Советская пропаганда постоянно говорит про «израильскую военщину» и происки сионистов. В результате в 1960–80-х годах возникает новая волна антисемитизма. В отличие от борьбы с космополитизмом 1947–1953 годов этот антисемитизм не такой открытый. Публично евреев не шельмовали и чисток не устраивали, однако дискриминация существовала в неявном виде. На нее указывала целая система скрытых эвфемизмов. Например, тех, кого не брали на работу из-за слова «еврей» в паспорте, называли «инвалиды пятой группы»: формуляр личного листка по учету кадров паспортных органов МВД СССР включал в себя графу номер 5 — «национальность», отсюда появились многочисленные отсылки к «пятому пункту» или «пятой графе».
Также возникает новая волна еврейских анекдотов, где объектом высмеивания оказываются дискриминационные практики — стремление понять по фамилии, является ли человек евреем, или предъявление более жестких требований к человеку с фамилией на -вич.
Звонок в магазин.
— Алло? Это магазин? У вас есть ватман?
— Нет, Ватман давно уехал.
— Вы меня, наверно, не поняли. А кульман есть?
— И Кульман уехал.
— Да что вы, в самом деле!
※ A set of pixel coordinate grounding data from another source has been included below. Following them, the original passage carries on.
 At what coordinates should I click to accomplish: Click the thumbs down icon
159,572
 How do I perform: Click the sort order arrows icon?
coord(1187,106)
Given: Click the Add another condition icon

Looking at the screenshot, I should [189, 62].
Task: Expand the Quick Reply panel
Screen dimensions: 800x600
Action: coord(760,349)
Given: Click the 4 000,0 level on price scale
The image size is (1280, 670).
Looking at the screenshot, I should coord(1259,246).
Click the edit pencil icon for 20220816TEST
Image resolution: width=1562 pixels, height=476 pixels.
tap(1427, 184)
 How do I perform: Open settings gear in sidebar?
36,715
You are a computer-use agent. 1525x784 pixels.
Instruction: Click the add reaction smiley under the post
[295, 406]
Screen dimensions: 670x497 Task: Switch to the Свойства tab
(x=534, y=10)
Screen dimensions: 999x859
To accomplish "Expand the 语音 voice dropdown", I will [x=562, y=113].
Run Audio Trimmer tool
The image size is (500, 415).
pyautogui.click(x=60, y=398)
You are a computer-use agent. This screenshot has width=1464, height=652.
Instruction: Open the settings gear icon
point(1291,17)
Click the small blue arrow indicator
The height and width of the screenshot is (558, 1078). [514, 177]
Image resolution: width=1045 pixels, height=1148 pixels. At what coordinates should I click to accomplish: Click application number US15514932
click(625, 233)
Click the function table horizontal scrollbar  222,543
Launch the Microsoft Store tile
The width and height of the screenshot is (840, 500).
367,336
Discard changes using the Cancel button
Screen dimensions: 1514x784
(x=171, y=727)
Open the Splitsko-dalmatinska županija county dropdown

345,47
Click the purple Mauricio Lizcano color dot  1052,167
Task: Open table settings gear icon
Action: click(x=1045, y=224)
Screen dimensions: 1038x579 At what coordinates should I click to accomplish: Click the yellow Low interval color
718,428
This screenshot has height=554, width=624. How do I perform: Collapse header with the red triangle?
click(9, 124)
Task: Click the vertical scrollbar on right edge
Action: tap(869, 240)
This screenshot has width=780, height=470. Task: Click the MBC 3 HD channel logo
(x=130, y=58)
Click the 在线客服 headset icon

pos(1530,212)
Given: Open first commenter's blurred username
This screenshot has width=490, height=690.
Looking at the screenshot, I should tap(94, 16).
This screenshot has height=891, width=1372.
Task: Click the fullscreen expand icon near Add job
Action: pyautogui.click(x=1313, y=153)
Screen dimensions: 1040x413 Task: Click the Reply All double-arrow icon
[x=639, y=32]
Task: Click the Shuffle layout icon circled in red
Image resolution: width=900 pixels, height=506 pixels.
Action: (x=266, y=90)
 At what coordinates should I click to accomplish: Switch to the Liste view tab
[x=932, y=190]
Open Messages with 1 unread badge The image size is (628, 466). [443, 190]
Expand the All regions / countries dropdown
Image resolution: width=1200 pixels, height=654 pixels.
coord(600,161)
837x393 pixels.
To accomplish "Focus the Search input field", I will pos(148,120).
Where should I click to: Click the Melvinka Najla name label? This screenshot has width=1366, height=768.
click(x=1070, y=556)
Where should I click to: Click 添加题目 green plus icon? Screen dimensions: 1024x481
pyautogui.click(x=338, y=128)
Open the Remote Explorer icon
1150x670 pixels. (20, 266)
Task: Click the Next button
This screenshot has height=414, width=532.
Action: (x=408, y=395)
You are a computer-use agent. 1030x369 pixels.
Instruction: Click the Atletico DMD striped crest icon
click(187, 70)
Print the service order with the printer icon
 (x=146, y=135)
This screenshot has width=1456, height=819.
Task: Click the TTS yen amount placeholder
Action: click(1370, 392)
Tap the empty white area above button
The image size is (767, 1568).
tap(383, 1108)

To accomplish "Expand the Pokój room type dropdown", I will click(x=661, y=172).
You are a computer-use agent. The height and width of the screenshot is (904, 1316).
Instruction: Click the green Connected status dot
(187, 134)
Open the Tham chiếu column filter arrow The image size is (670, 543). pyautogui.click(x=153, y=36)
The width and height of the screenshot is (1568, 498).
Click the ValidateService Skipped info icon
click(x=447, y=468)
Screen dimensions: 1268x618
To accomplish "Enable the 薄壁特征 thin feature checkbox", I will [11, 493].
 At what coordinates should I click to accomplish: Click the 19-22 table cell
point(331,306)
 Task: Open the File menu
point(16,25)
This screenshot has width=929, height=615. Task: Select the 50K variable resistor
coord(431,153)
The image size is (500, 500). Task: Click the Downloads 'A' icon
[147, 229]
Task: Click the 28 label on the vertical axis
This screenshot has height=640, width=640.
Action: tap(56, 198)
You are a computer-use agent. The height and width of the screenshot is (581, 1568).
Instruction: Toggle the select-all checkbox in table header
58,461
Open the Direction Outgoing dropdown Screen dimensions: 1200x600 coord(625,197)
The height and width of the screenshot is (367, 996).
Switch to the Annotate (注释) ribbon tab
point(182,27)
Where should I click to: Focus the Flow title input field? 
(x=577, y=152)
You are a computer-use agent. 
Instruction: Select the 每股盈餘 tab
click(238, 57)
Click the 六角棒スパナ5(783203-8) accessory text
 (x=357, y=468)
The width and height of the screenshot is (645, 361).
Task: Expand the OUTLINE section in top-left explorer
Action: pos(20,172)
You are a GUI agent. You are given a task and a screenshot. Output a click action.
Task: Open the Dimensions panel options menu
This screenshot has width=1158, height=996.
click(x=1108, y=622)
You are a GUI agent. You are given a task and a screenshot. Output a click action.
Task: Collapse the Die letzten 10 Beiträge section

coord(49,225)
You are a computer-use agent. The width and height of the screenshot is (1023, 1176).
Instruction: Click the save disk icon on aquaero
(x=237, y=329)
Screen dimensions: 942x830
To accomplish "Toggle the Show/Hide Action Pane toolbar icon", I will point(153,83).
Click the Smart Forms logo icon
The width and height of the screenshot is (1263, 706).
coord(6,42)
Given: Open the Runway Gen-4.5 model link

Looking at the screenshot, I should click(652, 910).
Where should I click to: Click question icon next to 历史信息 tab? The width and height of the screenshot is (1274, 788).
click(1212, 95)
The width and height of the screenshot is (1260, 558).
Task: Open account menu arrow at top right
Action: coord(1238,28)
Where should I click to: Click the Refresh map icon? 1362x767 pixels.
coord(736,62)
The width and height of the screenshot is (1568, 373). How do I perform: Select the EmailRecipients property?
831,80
Я в магазин звоню, я дизайнер!
— Ну понятно, что не Иванов!
Рабинович пришел устраиваться на работу по объявлению «Требуются инженеры». В отделе кадров на него смотрят и говорят:
— Но нам нужен инженер, знающий английский язык.
— Вот диплом Института иностранных языков.
— Но нам нужен и знающий немецкий язык.
— Вот диплом двухгодичных курсов немецкого языка.
— Нам нужно еще, чтобы мог стенографировать.
— Вот справка об окончании курсов стенографистов…
— Да вы что, издеваетесь над нами, что ли?!
Однако не будем забывать, что в анекдотах Рабинович — трикстер и ему свойственно находить выход из самого безнадежного положения:
Вассерман приходит устраиваться на работу. Начальник отдела кадров посмотрел в его паспорт и говорит:
— На -ман — не берем!
Потом заходит Рабинович и получает ответ:
— На -вич — не берем!
Рабинович доходит до двери, оборачивается и спрашивает:
— Скажите, а на что вы берете?
Начальник отдела:
— На -ко.
Рабинович подходит к двери и весело кричит в нее:
— Коган, заходи!
Метаанекдот
Популярность русскоязычного еврейского анекдота объясняется тем, что он был необходим советскому обществу сразу по двум разным причинам. Во-первых, когда рассказчик и слушатель боятся, что чужая культура проникнет в их пространство, с помощью анекдота можно дистанцироваться от подозрительного чужака, в нашем случае — персонажа-еврея, и так возникают антисемитские шутки. Во-вторых, когда рассказчик и слушатель недовольны советской системой, благодаря анекдоту — с помощью безопасной маски Рабиновича — можно смеяться над представителями власти и взламывать советские табу.
После распада СССР обе эти необходимости потеряли актуальность. Поэтому еврейский анекдот остался только в качестве метаанекдота — памятника самому себе:
Почему сейчас нет новых анекдотов? Потому что умер тот еврей, что их сочинял.
Хотя иногда, в трудные моменты нашей жизни, еврейский анекдот все же ненадолго воскресает:
Бог выговаривает Путину за присоединение Крыма без должной экспертизы.
— Ну что же вы, Владимир Владимирович! Вы бы хотя бы у Рабиновича спросили!
— У какого такого Рабиновича?
— Да практически у любого!!!
Автор Александра Архипова выражает искреннюю благодарность профессору Смольного института СПбГУ, преподавателю Европейского университета в Санкт-Петербурге Валерию Дымшицу за помощь в работе над этим материалом.